### Your goal:
The word "each" appears in some lines of the entries. Say how many, and give nothing but the number.

### The input:
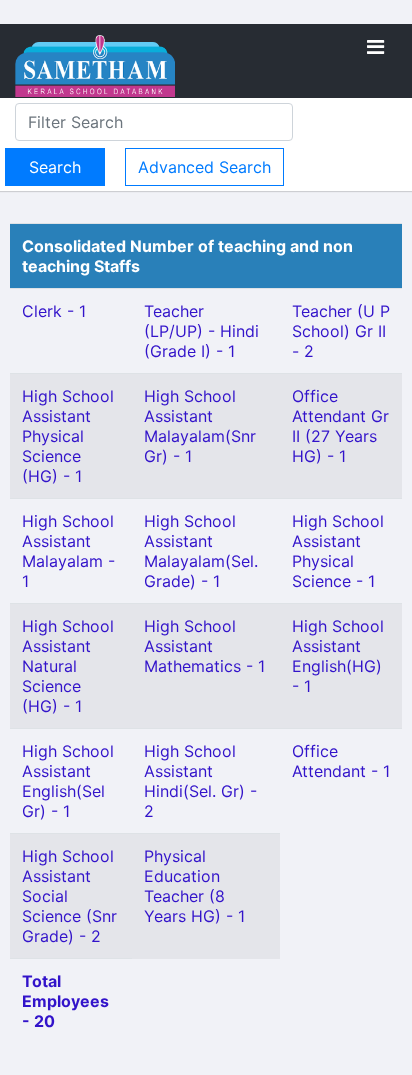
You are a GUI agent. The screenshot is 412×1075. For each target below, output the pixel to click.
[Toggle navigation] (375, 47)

---

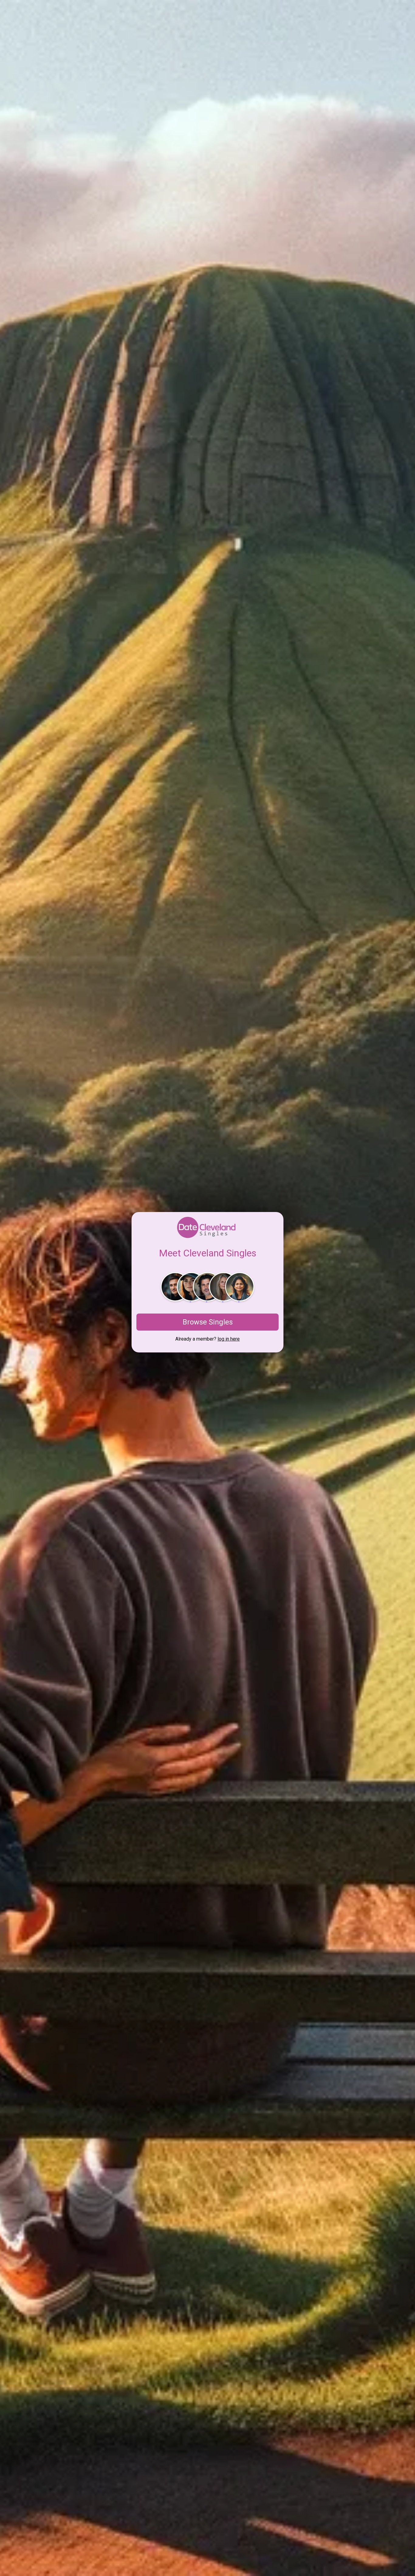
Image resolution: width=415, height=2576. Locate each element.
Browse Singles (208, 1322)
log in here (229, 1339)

### Exercise result:
2